• **SELECTED EXCERPT**
Blue Labour is not a vision of how the world should be, nor is it nostalgic. Through recognising the importance of relationships to human existence, over and above abstract values, it is describing the way people live their lives
Jon Wilson
14 June 2011
OurKingdom's debate on Blue Labour

This article is part of our debate on Blue Labour

For two hours in Greenwich earlier this month, over fried chicken and plantain, Labour party members began to relate. Twenty people talked and listened, speaking one-to-one about the things that made them passionate and angry, telling stories about their lives and values.  Many had sat together in meetings for years, but this was the first chance they'd had to properly talk and find out what makes each other tick.

Sharing stories is how most people get on most of the time. It's how relationships are forged and institutions built. It's the way power works. It is simply what we human beings do. Yet, it's something people on the left rarely do.

• **DIRECTIVES**
a. In the Blue Labour article, how many people talked and listened during the two hours in Greenwich?
b. Please retype the Blue Labour article from "Sharing stories is" up to and including "left rarely do.".

(Saved entries)
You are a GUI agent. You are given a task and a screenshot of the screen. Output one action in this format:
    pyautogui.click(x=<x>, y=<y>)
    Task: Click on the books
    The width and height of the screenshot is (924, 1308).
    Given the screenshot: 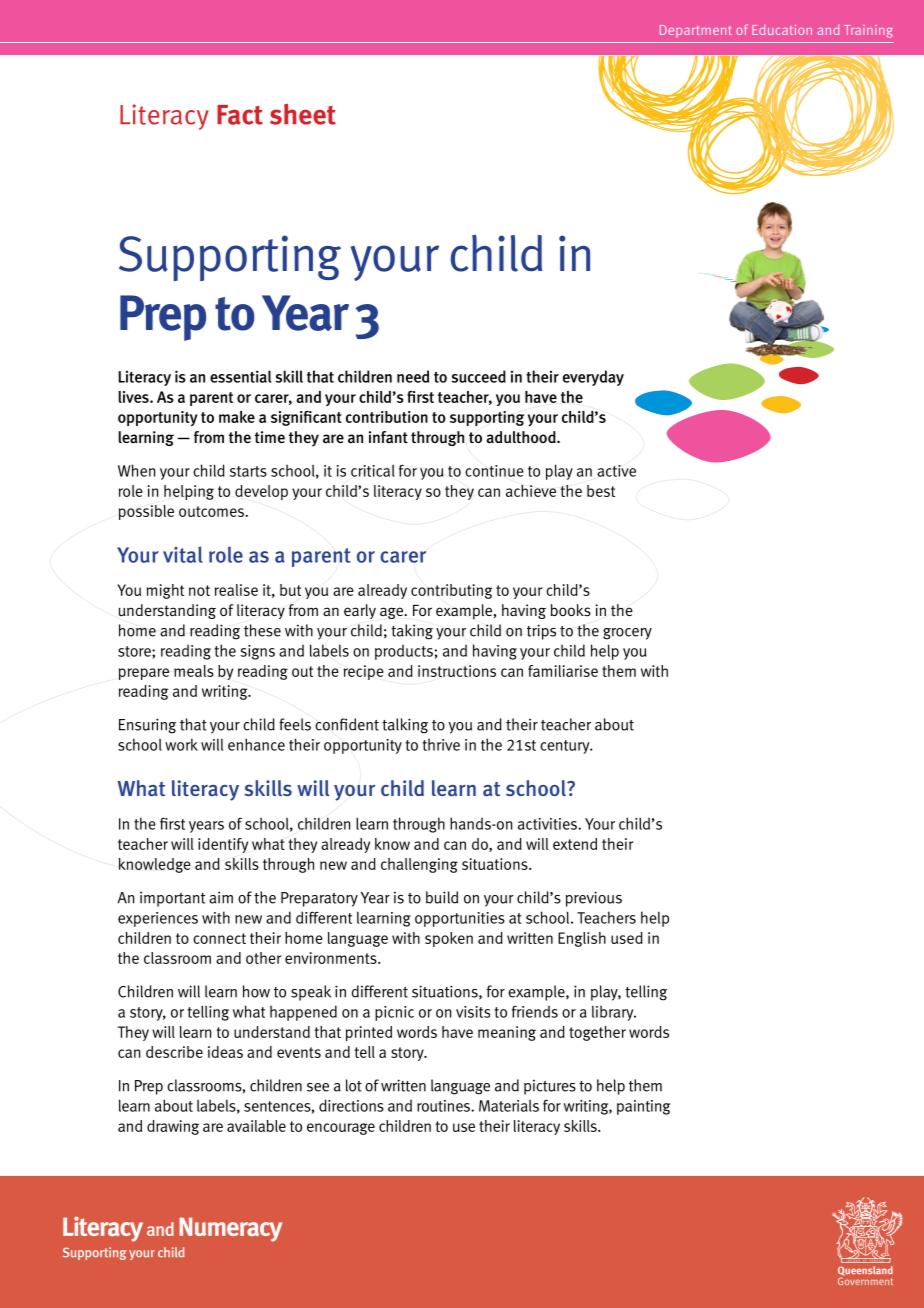 What is the action you would take?
    pyautogui.click(x=571, y=610)
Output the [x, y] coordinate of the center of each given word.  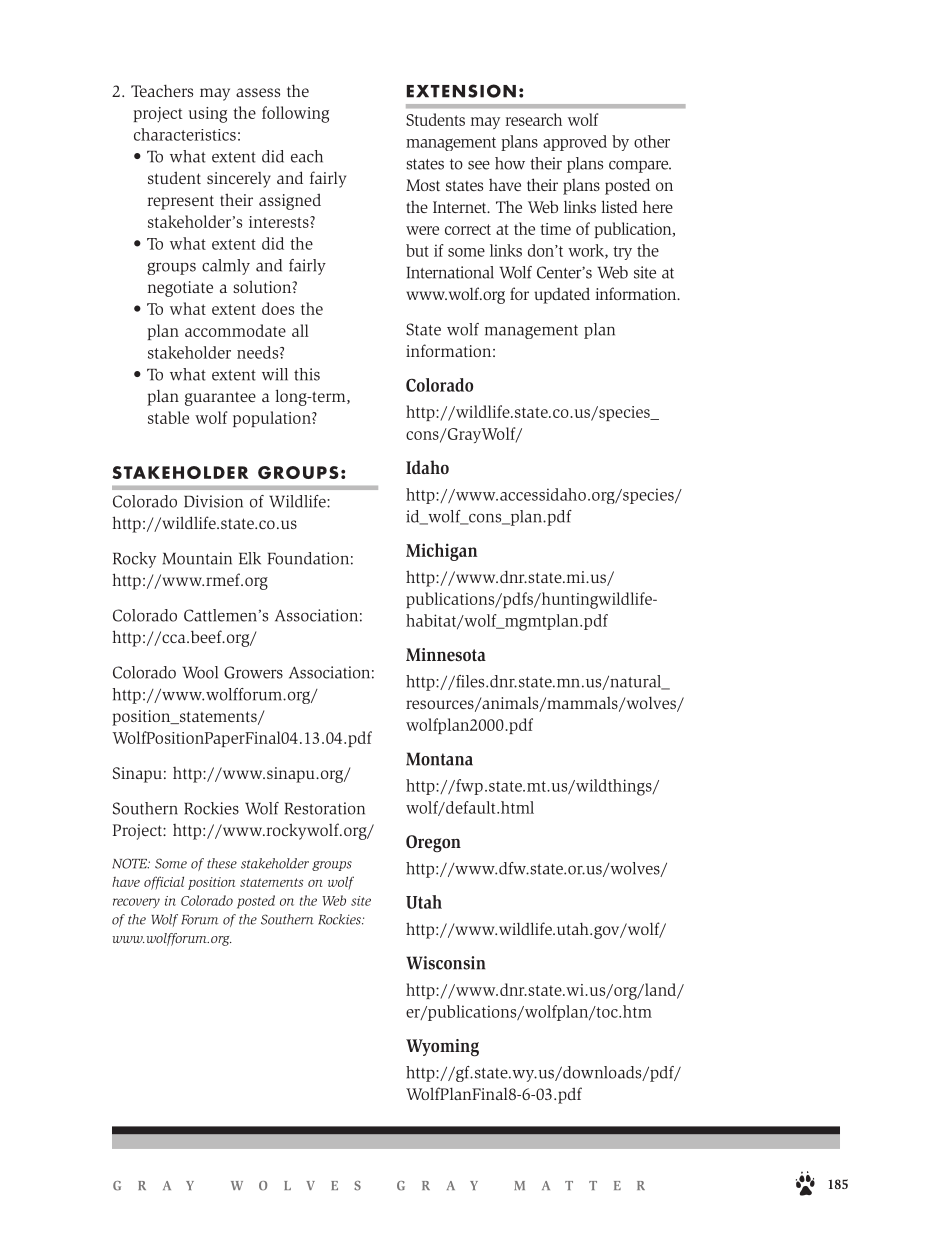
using [208, 115]
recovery [136, 903]
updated [562, 295]
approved [575, 143]
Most [423, 185]
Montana [439, 759]
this [307, 374]
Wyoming [442, 1048]
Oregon [433, 843]
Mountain [197, 558]
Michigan [441, 552]
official [164, 883]
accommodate [235, 330]
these [222, 863]
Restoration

• **SOLUTIONS TO EACH TASK**
a. Twenty people.

b.
Sharing stories is how most people get on most of the time. It's how relationships are forged and institutions built. It's the way power works. It is simply what we human beings do. Yet, it's something people on the left rarely do.